**MATERIAL FOR THIS TASK**
*** Begin section ***
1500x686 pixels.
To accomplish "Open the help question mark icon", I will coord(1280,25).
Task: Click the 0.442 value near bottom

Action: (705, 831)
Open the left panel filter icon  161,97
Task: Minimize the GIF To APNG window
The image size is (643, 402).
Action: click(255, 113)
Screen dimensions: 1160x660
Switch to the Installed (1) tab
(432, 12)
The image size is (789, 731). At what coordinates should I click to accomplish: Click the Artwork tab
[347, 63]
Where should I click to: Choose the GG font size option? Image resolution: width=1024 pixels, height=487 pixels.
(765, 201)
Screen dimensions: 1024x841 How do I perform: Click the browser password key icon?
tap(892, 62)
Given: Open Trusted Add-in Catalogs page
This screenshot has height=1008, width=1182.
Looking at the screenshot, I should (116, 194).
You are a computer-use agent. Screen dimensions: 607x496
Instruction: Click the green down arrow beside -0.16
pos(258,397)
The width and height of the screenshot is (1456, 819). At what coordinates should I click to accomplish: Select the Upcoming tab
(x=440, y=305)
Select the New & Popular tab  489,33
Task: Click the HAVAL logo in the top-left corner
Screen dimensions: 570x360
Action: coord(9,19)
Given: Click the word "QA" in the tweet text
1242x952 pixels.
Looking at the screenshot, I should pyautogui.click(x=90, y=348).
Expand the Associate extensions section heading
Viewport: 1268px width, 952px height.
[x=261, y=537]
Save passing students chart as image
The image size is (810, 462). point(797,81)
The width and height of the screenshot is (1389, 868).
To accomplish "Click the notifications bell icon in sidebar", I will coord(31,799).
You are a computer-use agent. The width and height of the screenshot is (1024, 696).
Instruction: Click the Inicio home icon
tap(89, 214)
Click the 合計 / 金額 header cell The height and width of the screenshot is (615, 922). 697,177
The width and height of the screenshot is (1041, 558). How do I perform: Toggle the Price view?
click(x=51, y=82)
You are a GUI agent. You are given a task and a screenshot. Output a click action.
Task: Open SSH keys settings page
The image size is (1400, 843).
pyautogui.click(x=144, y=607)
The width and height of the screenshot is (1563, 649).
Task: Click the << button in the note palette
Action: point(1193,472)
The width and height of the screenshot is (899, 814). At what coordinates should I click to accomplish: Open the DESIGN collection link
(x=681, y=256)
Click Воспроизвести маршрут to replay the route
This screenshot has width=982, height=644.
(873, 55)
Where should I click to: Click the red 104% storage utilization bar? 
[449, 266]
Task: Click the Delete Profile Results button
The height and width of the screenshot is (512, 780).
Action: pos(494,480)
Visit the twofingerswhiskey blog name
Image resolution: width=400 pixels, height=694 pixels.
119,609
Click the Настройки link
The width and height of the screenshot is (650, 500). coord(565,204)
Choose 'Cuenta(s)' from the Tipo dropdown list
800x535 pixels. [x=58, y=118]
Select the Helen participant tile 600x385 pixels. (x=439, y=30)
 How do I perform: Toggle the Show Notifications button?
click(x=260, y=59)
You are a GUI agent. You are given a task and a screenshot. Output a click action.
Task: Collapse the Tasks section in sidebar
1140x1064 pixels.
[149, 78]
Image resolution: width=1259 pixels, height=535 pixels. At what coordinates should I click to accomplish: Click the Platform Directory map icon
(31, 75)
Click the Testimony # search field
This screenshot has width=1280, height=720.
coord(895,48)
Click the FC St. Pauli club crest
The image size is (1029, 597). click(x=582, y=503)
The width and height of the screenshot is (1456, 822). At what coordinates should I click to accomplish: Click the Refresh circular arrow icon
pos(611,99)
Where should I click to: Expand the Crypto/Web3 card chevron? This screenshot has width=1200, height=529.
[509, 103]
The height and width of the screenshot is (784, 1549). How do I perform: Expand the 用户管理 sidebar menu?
*** End section ***
**TASK**
Return all of the material verbatim, with no line left out.

**WORKED SOLUTION**
1500x686 pixels.
To accomplish "Open the help question mark icon", I will coord(1280,25).
Task: Click the 0.442 value near bottom

Action: (705, 831)
Open the left panel filter icon  161,97
Task: Minimize the GIF To APNG window
The image size is (643, 402).
Action: click(255, 113)
Screen dimensions: 1160x660
Switch to the Installed (1) tab
(432, 12)
The image size is (789, 731). At what coordinates should I click to accomplish: Click the Artwork tab
[347, 63]
Where should I click to: Choose the GG font size option? Image resolution: width=1024 pixels, height=487 pixels.
(765, 201)
Screen dimensions: 1024x841 How do I perform: Click the browser password key icon?
tap(892, 62)
Given: Open Trusted Add-in Catalogs page
This screenshot has height=1008, width=1182.
Looking at the screenshot, I should (116, 194).
You are a computer-use agent. Screen dimensions: 607x496
Instruction: Click the green down arrow beside -0.16
pos(258,397)
The width and height of the screenshot is (1456, 819). At what coordinates should I click to accomplish: Select the Upcoming tab
(x=440, y=305)
Select the New & Popular tab  489,33
Task: Click the HAVAL logo in the top-left corner
Screen dimensions: 570x360
Action: coord(9,19)
Given: Click the word "QA" in the tweet text
1242x952 pixels.
Looking at the screenshot, I should pyautogui.click(x=90, y=348).
Expand the Associate extensions section heading
Viewport: 1268px width, 952px height.
[x=261, y=537]
Save passing students chart as image
The image size is (810, 462). point(797,81)
The width and height of the screenshot is (1389, 868).
To accomplish "Click the notifications bell icon in sidebar", I will coord(31,799).
You are a computer-use agent. The width and height of the screenshot is (1024, 696).
Instruction: Click the Inicio home icon
tap(89, 214)
Click the 合計 / 金額 header cell The height and width of the screenshot is (615, 922). 697,177
The width and height of the screenshot is (1041, 558). How do I perform: Toggle the Price view?
click(x=51, y=82)
You are a GUI agent. You are given a task and a screenshot. Output a click action.
Task: Open SSH keys settings page
The image size is (1400, 843).
pyautogui.click(x=144, y=607)
The width and height of the screenshot is (1563, 649).
Task: Click the << button in the note palette
Action: point(1193,472)
The width and height of the screenshot is (899, 814). At what coordinates should I click to accomplish: Open the DESIGN collection link
(x=681, y=256)
Click Воспроизвести маршрут to replay the route
This screenshot has width=982, height=644.
(873, 55)
Where should I click to: Click the red 104% storage utilization bar? 
[449, 266]
Task: Click the Delete Profile Results button
The height and width of the screenshot is (512, 780).
Action: pos(494,480)
Visit the twofingerswhiskey blog name
Image resolution: width=400 pixels, height=694 pixels.
119,609
Click the Настройки link
The width and height of the screenshot is (650, 500). coord(565,204)
Choose 'Cuenta(s)' from the Tipo dropdown list
800x535 pixels. [x=58, y=118]
Select the Helen participant tile 600x385 pixels. (x=439, y=30)
 How do I perform: Toggle the Show Notifications button?
click(x=260, y=59)
You are a GUI agent. You are given a task and a screenshot. Output a click action.
Task: Collapse the Tasks section in sidebar
1140x1064 pixels.
[149, 78]
Image resolution: width=1259 pixels, height=535 pixels. At what coordinates should I click to accomplish: Click the Platform Directory map icon
(31, 75)
Click the Testimony # search field
This screenshot has width=1280, height=720.
coord(895,48)
Click the FC St. Pauli club crest
The image size is (1029, 597). click(x=582, y=503)
The width and height of the screenshot is (1456, 822). At what coordinates should I click to accomplish: Click the Refresh circular arrow icon
pos(611,99)
Where should I click to: Expand the Crypto/Web3 card chevron? This screenshot has width=1200, height=529.
[509, 103]
The height and width of the screenshot is (784, 1549). How do I perform: Expand the 用户管理 sidebar menu?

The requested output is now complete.